§ PROBLEM STATEMENT
What lines below include the word "will"? Copy each one.

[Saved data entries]
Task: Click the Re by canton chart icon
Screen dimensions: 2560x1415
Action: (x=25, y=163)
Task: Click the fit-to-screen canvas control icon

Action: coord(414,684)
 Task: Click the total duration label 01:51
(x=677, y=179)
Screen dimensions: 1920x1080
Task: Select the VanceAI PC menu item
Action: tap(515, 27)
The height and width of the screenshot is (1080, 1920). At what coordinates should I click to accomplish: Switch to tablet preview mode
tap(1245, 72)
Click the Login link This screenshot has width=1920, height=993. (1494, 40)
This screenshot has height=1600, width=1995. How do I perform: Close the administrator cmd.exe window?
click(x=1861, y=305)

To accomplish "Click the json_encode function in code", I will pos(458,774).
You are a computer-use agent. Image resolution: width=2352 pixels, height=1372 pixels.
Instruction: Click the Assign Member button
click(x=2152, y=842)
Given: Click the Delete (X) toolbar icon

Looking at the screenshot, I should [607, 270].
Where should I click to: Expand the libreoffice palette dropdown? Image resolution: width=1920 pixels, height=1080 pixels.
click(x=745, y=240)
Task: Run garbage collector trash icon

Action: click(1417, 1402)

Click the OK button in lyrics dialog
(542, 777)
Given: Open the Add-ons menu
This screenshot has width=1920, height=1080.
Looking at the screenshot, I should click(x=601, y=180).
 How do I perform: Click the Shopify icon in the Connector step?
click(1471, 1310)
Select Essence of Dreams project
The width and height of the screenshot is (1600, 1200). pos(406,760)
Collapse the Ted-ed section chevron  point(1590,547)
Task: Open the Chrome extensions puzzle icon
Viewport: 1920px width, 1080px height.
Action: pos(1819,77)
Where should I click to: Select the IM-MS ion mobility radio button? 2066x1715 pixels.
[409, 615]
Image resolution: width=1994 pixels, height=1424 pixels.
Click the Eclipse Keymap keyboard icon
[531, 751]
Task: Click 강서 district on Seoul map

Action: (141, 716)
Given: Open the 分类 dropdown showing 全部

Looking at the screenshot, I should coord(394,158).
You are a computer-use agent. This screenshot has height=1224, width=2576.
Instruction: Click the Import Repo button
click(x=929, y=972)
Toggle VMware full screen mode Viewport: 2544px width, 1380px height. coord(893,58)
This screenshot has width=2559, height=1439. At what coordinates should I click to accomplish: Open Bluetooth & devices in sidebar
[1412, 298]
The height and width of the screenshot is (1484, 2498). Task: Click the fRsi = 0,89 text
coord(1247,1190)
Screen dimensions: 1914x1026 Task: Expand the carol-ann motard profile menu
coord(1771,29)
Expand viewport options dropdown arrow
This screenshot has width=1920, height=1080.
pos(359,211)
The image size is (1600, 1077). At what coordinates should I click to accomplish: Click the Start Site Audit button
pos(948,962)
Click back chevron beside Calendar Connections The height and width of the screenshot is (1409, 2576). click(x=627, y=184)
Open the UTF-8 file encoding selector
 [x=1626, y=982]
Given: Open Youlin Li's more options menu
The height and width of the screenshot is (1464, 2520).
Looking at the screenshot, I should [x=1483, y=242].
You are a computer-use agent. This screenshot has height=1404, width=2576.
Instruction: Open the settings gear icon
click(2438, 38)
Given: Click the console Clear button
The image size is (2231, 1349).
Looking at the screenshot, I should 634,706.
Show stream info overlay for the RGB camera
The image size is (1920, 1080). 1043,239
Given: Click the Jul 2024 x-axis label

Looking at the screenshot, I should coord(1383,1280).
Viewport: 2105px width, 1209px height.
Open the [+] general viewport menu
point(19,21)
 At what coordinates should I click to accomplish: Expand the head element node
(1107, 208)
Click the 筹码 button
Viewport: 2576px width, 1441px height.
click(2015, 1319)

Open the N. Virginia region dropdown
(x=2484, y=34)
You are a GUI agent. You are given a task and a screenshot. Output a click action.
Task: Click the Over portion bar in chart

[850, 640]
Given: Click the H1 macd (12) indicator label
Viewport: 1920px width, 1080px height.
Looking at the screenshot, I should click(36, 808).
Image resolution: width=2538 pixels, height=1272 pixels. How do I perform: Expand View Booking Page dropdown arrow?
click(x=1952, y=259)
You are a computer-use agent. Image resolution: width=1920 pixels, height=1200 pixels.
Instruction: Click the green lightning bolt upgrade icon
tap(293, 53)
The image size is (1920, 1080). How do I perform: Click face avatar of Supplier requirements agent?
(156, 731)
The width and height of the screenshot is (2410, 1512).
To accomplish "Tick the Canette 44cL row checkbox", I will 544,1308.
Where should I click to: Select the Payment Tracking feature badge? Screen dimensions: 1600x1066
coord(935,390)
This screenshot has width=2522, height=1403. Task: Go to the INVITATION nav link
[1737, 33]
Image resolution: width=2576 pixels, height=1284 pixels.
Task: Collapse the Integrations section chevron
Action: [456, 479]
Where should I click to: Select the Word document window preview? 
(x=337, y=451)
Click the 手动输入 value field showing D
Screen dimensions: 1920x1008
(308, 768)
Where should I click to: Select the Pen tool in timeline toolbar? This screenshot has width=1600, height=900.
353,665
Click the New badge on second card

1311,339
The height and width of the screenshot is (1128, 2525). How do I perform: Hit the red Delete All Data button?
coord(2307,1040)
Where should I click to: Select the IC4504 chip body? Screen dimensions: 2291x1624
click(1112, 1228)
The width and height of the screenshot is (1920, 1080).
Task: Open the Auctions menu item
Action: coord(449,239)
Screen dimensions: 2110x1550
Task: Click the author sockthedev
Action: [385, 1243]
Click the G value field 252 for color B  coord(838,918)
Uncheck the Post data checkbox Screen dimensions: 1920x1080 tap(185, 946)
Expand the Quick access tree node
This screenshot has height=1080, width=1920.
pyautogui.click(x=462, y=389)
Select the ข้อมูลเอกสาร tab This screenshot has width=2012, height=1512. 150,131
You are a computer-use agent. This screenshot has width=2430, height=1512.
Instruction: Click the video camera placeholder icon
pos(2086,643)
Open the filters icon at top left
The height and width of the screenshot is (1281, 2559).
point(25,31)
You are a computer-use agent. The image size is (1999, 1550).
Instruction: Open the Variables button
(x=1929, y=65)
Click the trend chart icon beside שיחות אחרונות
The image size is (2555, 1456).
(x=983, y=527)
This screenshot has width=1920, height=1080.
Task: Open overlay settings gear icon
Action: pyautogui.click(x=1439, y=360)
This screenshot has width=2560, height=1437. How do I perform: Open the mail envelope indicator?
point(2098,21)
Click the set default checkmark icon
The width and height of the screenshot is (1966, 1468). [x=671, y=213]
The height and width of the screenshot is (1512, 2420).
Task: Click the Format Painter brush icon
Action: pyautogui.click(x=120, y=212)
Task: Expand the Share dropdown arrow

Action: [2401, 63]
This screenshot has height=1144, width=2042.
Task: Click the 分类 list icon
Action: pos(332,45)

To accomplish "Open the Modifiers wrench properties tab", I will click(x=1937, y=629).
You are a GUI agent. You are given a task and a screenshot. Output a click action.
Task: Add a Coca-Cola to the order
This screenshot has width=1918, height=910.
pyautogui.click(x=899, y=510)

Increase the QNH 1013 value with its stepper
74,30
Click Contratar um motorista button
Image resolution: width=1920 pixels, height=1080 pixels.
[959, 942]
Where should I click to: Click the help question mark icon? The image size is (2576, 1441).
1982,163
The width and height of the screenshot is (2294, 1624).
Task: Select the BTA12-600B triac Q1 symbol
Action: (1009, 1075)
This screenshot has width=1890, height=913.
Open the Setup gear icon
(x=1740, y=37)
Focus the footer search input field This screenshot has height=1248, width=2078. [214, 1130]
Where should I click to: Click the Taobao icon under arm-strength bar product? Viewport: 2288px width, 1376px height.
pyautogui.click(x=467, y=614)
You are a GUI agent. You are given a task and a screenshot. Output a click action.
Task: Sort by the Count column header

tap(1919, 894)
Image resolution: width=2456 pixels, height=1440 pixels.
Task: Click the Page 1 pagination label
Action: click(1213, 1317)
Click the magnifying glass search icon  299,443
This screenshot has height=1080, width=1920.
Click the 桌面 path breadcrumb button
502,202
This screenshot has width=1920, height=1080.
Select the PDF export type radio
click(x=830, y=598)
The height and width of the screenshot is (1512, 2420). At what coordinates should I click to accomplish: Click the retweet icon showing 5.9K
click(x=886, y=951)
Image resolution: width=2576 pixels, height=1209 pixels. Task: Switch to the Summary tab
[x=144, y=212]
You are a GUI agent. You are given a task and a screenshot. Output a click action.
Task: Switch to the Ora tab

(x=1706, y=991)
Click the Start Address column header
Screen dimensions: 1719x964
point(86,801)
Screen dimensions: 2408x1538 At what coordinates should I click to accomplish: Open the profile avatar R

§ RESPONSE TO THIS TASK
To accomplish "Click the json_encode function in code", I will pos(458,774).
To accomplish "Tick the Canette 44cL row checkbox", I will 544,1308.
To accomplish "Open the Modifiers wrench properties tab", I will click(x=1937, y=629).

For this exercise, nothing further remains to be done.